Theory of Resonnances: Modeling Quantum Resonnances
Dynamics of Interacting Resonnances
The fast development of energy- and time-resolved experiments favours approaches which keep the variables energy and time on an equal footing. This is why the simultaneous investigation of line profiles and of the dynamics is our main objective. We employ the wave operator approach of quantum dynamics [Ph. Durand, I. Paidarová, Phys. Rev. 58 (1998) 1867] which focuses on the relevant quasi-bound states or resonances taking part in the dynamics. These quasi-bound states, localized on atoms and molecules, are described by atomic and molecular orbitals as if they were true bound states. An important characteristic of our approach is that it fully exploits the properties of analytic functions and especially analytic continuation. The applications underline the relevance of investigating simultaneously spectroscopy (line profiles) and the dynamics (transitions probabilities) by means of effective Hamiltonians which are derived from model Hamiltonians describing several resonances interacting with several continua. These effective Hamiltonians are especially relevant for describing and understanding the physics near the energy thresholds of the decaying channels. The theory is applied to the determination of line profiles in spectroscopy: Fano profiles, q-reversal effect, giant resonances...
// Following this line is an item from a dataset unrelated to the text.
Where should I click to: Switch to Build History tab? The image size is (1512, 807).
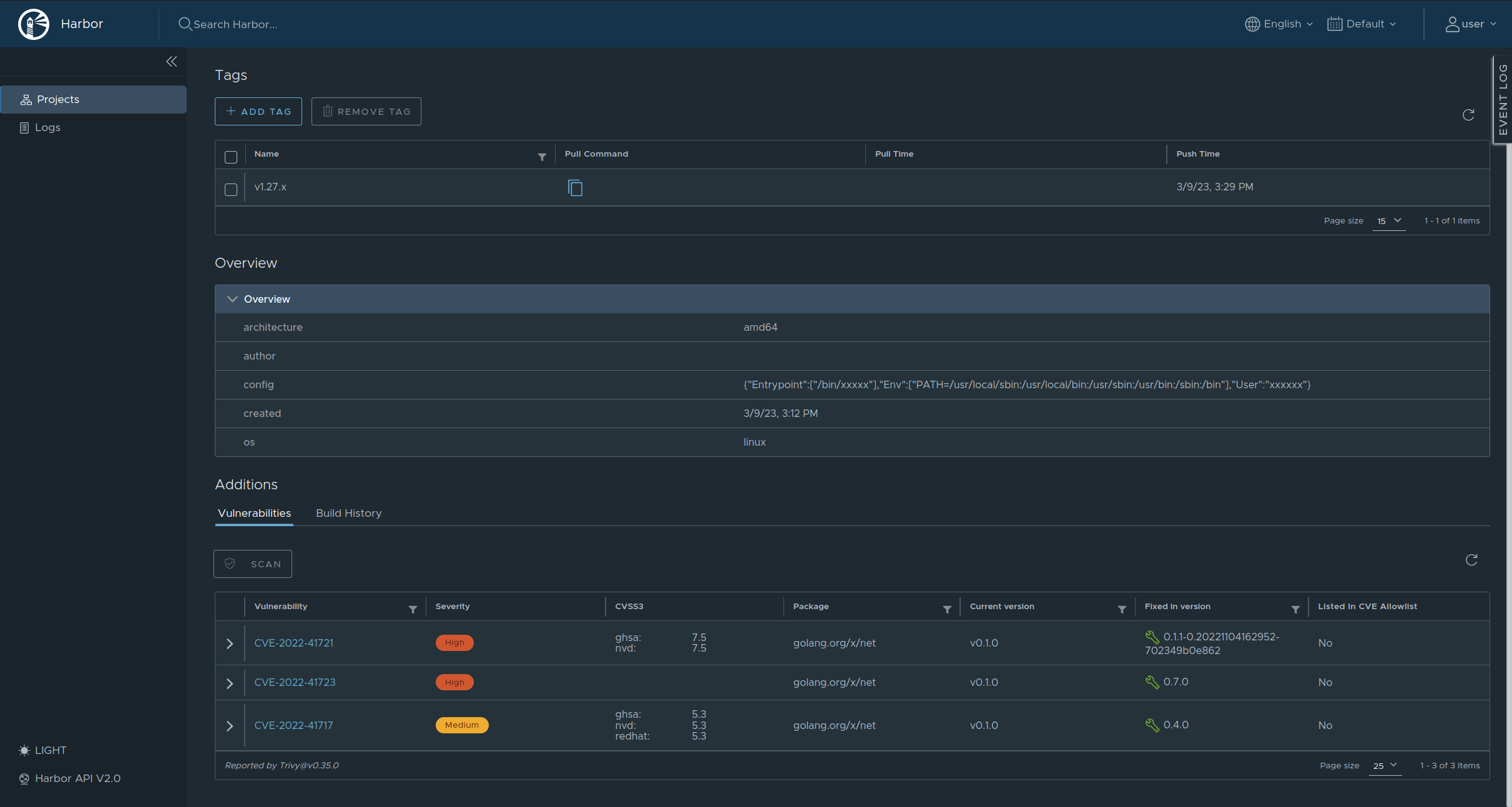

Collision theory is reformulated in the framework of the wave operator theory of quantum dynamics which, from the beginning, focuses on the resonances. In contrast with the Moeller wave operators, our wave operators establish a one-to-one correspondence between a small number of resonances i and the same number of exact Gamow-like states projected in the space of the resonances. Instead of solving the Schroedinger equation along the real-energy axis, the resolvent becomes the basic ingredient of the theory. Since this latter is the Laplace transform of the evolution operator, the theory is able to investigate simultaneously the cross sections as well as the dynamics of the resonances.